Every line in the data below that holds "computer" should be found and copied.

Dataset entries:
•••

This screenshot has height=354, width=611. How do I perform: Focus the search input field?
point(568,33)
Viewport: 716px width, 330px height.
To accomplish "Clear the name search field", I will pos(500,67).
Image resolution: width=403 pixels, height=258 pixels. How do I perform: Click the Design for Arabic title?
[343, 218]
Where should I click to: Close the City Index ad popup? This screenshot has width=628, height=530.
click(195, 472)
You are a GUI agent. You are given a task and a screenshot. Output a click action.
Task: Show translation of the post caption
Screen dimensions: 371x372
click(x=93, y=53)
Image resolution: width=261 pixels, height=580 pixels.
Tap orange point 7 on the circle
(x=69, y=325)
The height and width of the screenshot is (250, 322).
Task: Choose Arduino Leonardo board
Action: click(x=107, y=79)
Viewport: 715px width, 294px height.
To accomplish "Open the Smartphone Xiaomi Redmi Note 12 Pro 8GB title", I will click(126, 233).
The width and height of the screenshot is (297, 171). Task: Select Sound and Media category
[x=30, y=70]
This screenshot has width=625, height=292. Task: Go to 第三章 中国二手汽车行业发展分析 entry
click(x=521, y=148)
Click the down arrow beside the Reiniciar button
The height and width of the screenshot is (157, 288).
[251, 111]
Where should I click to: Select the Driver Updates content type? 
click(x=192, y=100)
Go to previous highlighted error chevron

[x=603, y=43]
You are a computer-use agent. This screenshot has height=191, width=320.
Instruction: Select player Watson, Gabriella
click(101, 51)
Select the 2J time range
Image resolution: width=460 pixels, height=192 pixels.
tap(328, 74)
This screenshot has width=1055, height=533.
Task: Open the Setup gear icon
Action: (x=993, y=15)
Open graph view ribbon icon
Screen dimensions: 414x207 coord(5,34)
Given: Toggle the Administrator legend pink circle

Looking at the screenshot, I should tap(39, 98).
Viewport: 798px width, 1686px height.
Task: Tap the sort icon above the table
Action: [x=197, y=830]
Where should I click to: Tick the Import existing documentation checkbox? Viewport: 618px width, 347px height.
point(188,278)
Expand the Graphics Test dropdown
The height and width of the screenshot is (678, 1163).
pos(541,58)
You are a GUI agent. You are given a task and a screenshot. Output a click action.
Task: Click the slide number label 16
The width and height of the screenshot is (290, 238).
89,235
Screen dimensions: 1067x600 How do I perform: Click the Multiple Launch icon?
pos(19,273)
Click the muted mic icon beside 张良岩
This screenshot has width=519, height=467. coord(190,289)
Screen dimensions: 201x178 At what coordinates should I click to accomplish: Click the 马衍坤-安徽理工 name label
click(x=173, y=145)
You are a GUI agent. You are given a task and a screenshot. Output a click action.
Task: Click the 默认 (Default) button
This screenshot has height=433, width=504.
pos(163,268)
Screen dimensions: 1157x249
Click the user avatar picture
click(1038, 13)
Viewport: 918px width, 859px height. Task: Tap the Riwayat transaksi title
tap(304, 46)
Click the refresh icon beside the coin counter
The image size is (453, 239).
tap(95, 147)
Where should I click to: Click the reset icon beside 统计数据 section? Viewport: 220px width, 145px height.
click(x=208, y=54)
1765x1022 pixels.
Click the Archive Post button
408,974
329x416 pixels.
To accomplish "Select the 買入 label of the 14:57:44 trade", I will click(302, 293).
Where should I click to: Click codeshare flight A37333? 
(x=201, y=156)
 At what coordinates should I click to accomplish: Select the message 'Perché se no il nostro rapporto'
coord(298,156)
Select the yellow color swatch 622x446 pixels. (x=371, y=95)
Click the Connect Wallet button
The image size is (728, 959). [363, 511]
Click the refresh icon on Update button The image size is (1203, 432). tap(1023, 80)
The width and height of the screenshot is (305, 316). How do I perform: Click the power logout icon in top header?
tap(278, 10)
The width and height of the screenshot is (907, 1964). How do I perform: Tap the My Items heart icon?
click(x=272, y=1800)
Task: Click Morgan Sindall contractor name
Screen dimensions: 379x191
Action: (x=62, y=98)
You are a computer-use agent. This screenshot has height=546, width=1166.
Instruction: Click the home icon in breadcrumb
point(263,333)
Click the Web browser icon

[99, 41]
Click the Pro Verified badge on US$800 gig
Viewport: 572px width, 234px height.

•••

__Response for this exercise__:
You are a computer-use agent. This screenshot has height=191, width=320.
You are a computer-use agent. This screenshot has height=546, width=1166.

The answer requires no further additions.